Since 1936, the BWAA has held the exclusive voting privilege to consider recently retired players for the National Baseball Hall of Fame. It takes 75 percent of the votes on the ballot to get in.
Since, the process has evolved to reflect updated rules, most notably changes to the eligibility criteria and qualifications for earning election.The electorate has remained with the BBWAA since the beginning.
Recently retired players are the lone category considered exclusively by the BBWAA. Various forms of the veterans committee have considered others for 75 years.
In 2010, changes were made so that there would be a three-year cycle of consideration for managers, umpires, executives and long-retired players as opposed to the previous consideration by classification by committees on baseball veterans. The three eras are Expansion (1973 to present), Golden (1947 to 1972) and Pre-Integration (origins through 1946).
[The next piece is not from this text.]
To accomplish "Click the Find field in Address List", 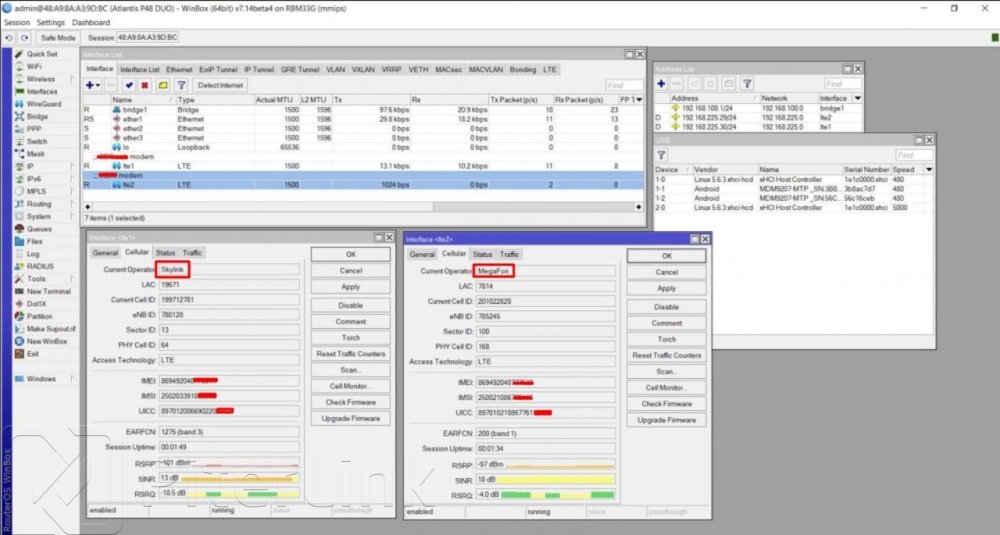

The Veterans Committee has been a part of the Hall of Fame voting process since its first class, with the first electees coming in 1937. In all of its forms, the Veterans Committee elected 159 individuals into the Hall of Fame.
This year, A 16-member Pre-Integration Era Committee voted three men into Hall — most notably Jacob Ruppert, Yankees’ owner from 1915 until his death in 1939. Umpire Hank O’Day and 19th century catcher/third baseman Deacon White also earned election.
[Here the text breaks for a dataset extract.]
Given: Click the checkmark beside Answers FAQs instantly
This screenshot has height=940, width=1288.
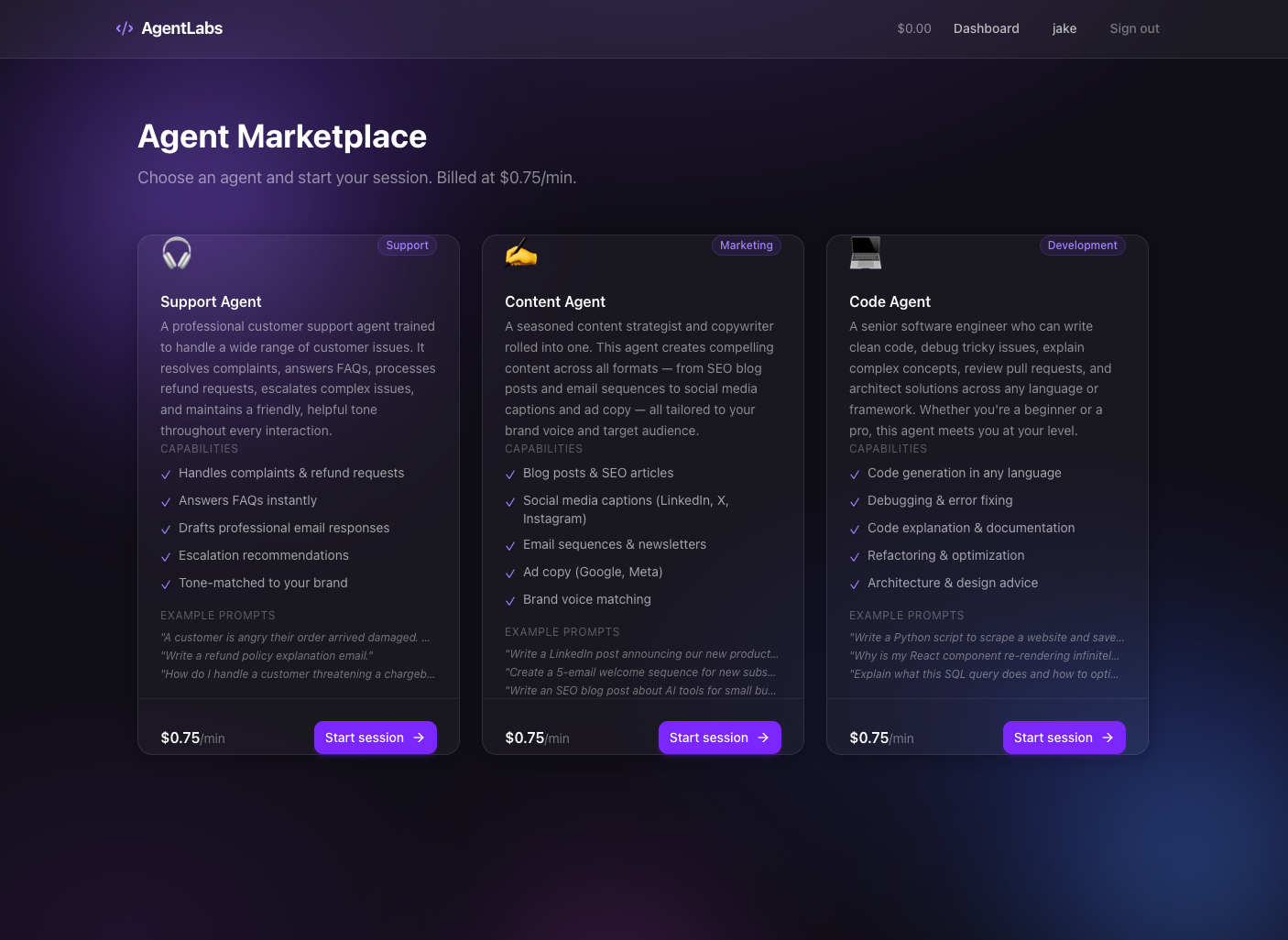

Of the 77 election years (1936-2012) there have been 68 election years and nine years when no elections were held (1940, 1941, 1943, 1944, 1957, 1959, 1961, 1963, 1965).
The BBWAA ballot featured 37 players this year, which included 24 new candidates. The chances of getting into the Hall of Fame is slim, but being a first-time electee is even more unique.
Idelson said it is very hard to get elected into the baseball shrine on the first attempt. For example, he said, even a high-caliber player like Joe DiMaggio does not get elected right away. DiMaggio was first added to the ballot in 1953. He was not elected until 1955 when he received 88.84 percent of the vote.
Forty-four players have been elected in their first year of eligibility (11 pitchers, seven right-fielders, six left-fielders, four center-fielders, five shortstops, three second-basemen, four third-basemen, two first-basemen, one designated hitter and one catcher; position based on where electee played the majority of his big league games). In seven of the last 12 elections, at least one player has been elected in his first year of eligibility. Other than the inaugural Hall of Fame election, 1999 is the only year where as many as three first-year candidates were elected at once. It should be noted that Lou Gehrig (who received votes in 1936 while active and then was elected by acclamation in 1939) and Roberto Clemente (by special election in 1973) were each elected through a non-traditional process and are not counted in the 44.
Nobody has been elected into the Hall of Fame as a unanimous choice. Roberto Alomar is the 26th and most recent player to earn at least 90 percent of the BBWAA vote in any one election. He is the first non-first-ballot player to crack the 90 percent level.
There are 48 Hall of Famers who spent their entire career with one team. Barry Larkin, elected last year, is the most recent. The last pair of teammates who played only for the same franchise to be elected into the Hall of Fame by the BBWAA in the same year was Whitey Ford and Mickey Mantle in 1974. It is possible it could happen again — this year’s ballot features Jeff Bagwell and Craig Biggio who spent their big league careers with the Astros and Don Mattingly and Bernie Williams who spent their career with the Yankees. The last time two players who spent their entire career with the same Major League team were selected regardless of election method came in 1984 when lifelong Dodgers Don Drysdale (BBWAA) and Pee Wee Reese (Veterans Committee) were elected. The last teammates of any duration who were elected into the Hall of Fame in the same year were 1991 Dodger teammates Gary Carter and Eddie Murray. They were enshrined in 2003.
Editors note: This article was written before the 2013 BBWAA results were released. Facts and numbers do not include those results.